> Problem to solve
Repeat, line for line, only the span that opens at the "The width and" line and closes at the final line below. Skip the pictures.

>>

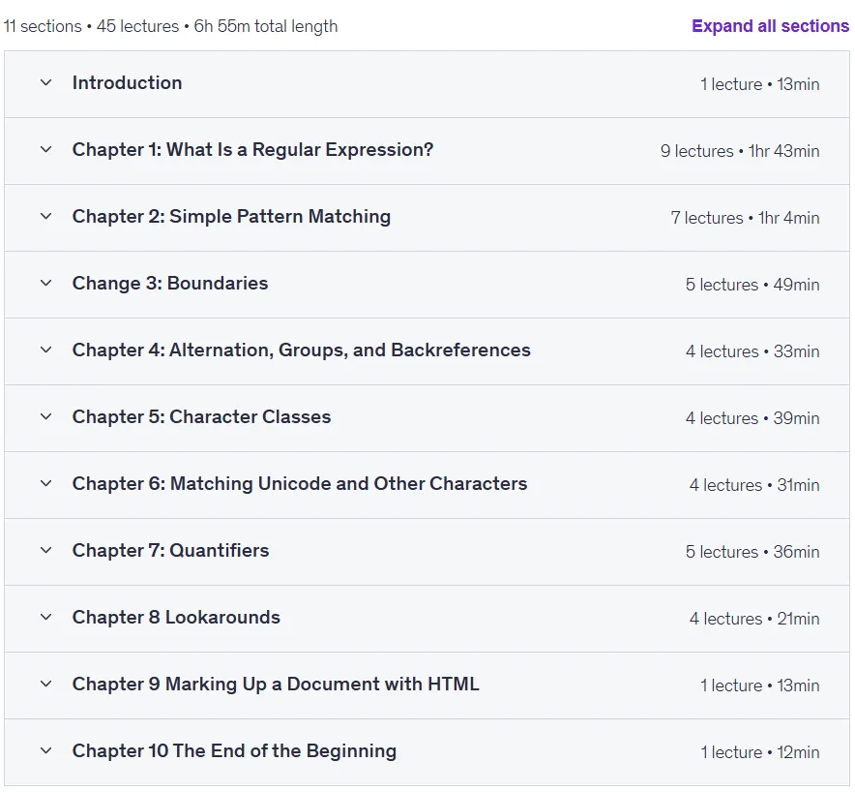Screen dimensions: 855x792
Task: Click Chapter 7's 5 lectures 36min label
Action: click(752, 552)
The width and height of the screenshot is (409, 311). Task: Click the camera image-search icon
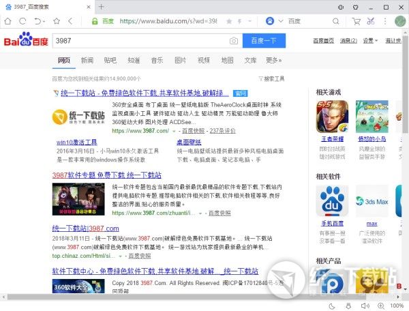(x=234, y=41)
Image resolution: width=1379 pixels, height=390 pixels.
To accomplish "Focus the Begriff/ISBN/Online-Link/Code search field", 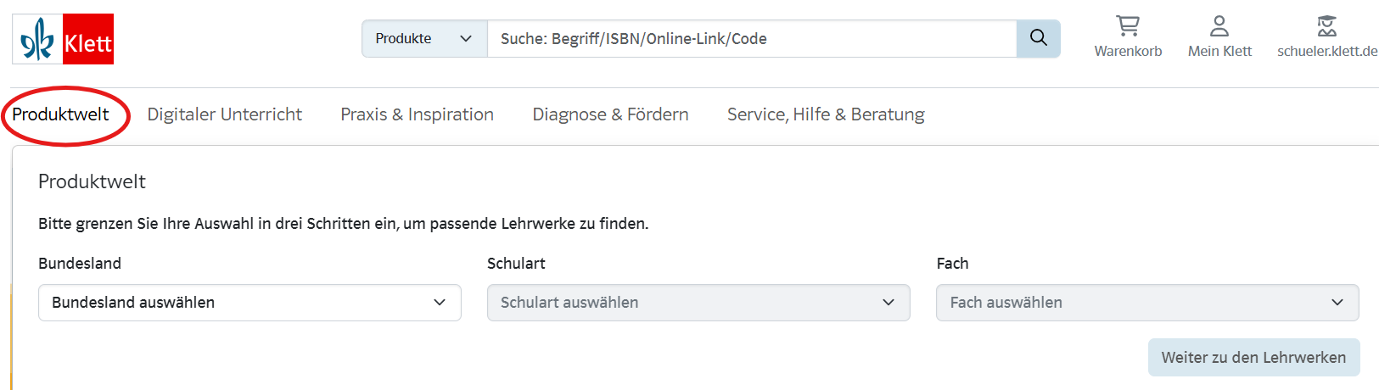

<<

> Solution below
The width and height of the screenshot is (409, 311). Task: Click the camera image-search icon
(x=234, y=41)
Image resolution: width=1379 pixels, height=390 pixels.
To accomplish "Focus the Begriff/ISBN/Online-Link/Code search field", 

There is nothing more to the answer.